Saudi pounds Yemen rebel camps, lashes out at Iran

AFP , Friday 27 Mar 2015

Thirty-nine people have died in Yemen since Saudi-led strikes began, according to health officials

Shi'ite Muslim rebels hold up their weapons during a rally against air strikes in Sanaa March 26, 2015 (Photo: Reuters)

Arab coalition warplanes bombed rebel camps in Yemen Friday in a second straight day of strikes led by Saudi Arabia, which accused Iran of "aggression" across the region.

A months-long rebellion by Shia fighters has escalated into a regional conflict that threatens to tear apart the impoverished state at the southern tip of the Arabian Peninsula.

Sunni-ruled Saudi Arabia has vowed to do "whatever it takes" to prevent the fall of its ally President Abedrabbo Mansour Hadi, accusing Shia Iran of backing the Houthi rebels' power grab.

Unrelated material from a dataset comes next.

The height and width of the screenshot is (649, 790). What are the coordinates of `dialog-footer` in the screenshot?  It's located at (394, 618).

At least 39 civilians have been killed in more than 24 hours of Saudi-led air strikes against the Houthis, officials at the rebel-controlled health ministry in the capital said.

Twelve of the victims died when surrounding residential areas were hit in a raid against a military base north of the capital, the officials told AFP.

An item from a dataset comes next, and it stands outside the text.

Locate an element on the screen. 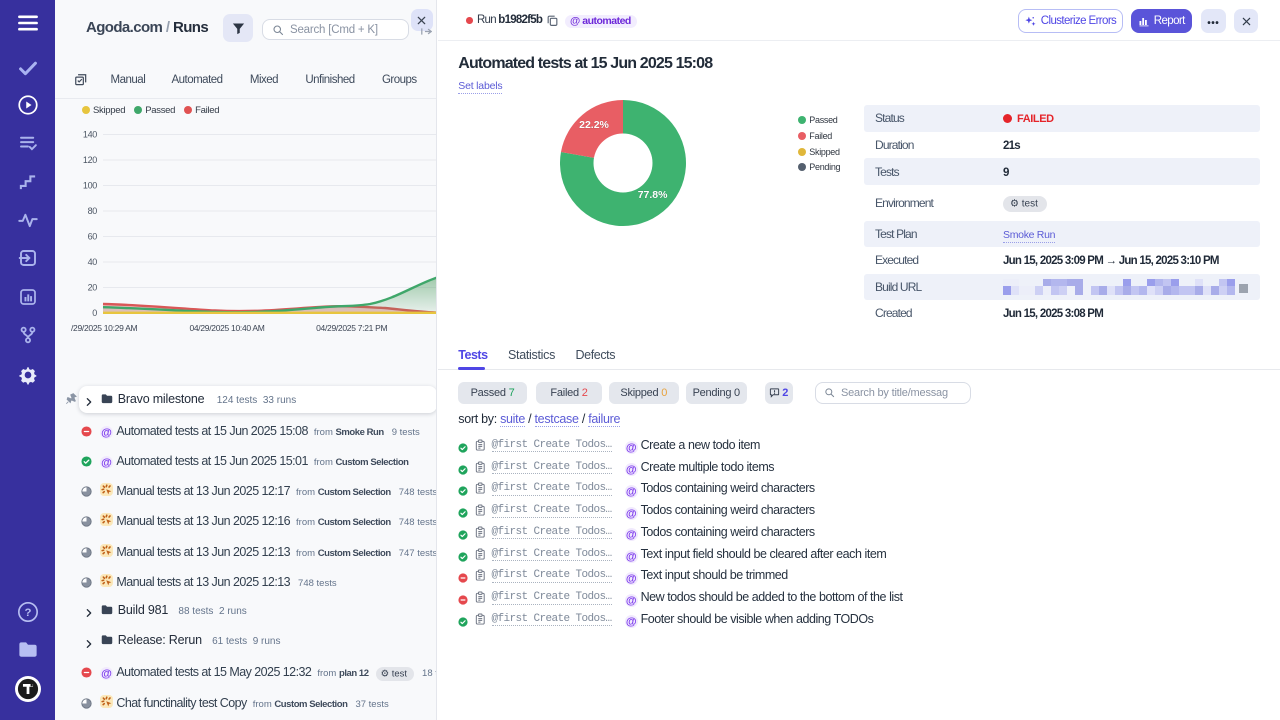 Image resolution: width=1280 pixels, height=720 pixels. svg-text: 120 is located at coordinates (90, 160).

At dawn on Friday, three air strikes hit the presidential compound in south Sanaa which the rebels seized last month, witnesses said.

They also bombed a Houthi-controlled army brigade in Amran province, north of the capital, and arms depots in the northern rebel stronghold of Saada, residents said.

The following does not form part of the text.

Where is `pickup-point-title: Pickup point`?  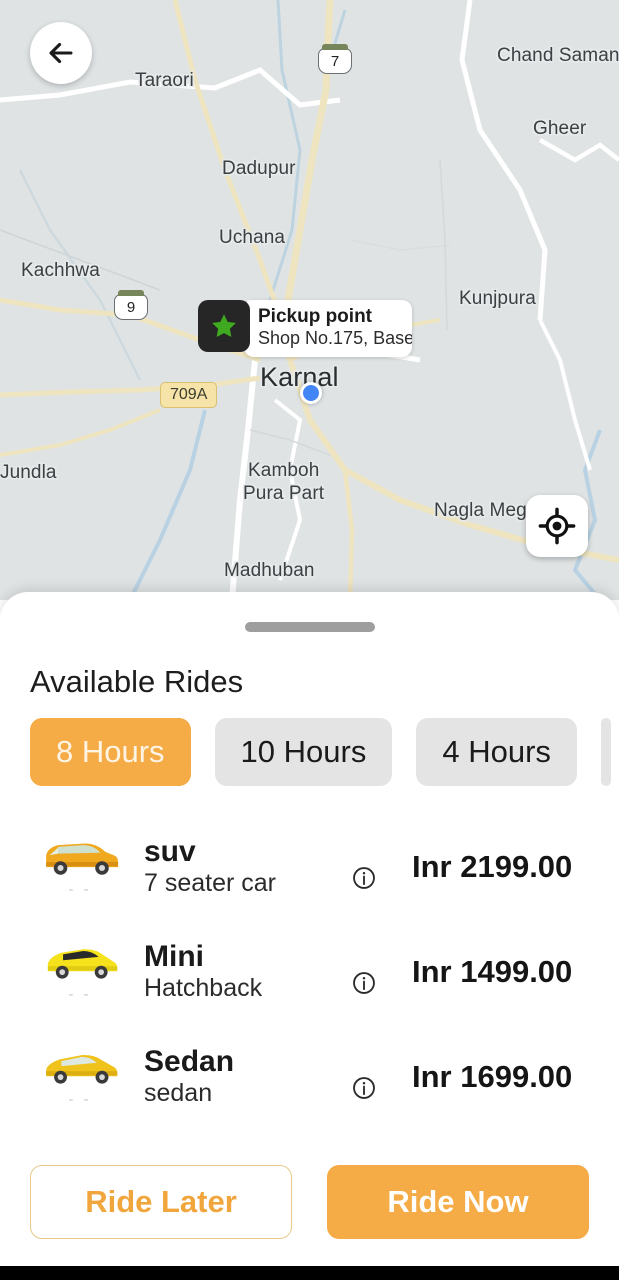 pickup-point-title: Pickup point is located at coordinates (315, 316).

The conflict has thrown up a major hurdle to Washington's longstanding drone war against Al-Qaeda militants who have exploited the power vacuum in Yemen since a 2011 uprising.

Hadi, backed by the West and Gulf Arab states, arrived in Riyadh on Thursday with officials saying he was on his way to Egypt to take part in a two-day Arab League summit at the weekend.

It was the first confirmation of his whereabouts since the rebels began advancing this week on the main southern city of Aden, where the president had been holed up since fleeing Sanaa last month.

Saudi Arabia says more than 10 countries, including four other Gulf monarchies, have joined the anti-Houthi coalition.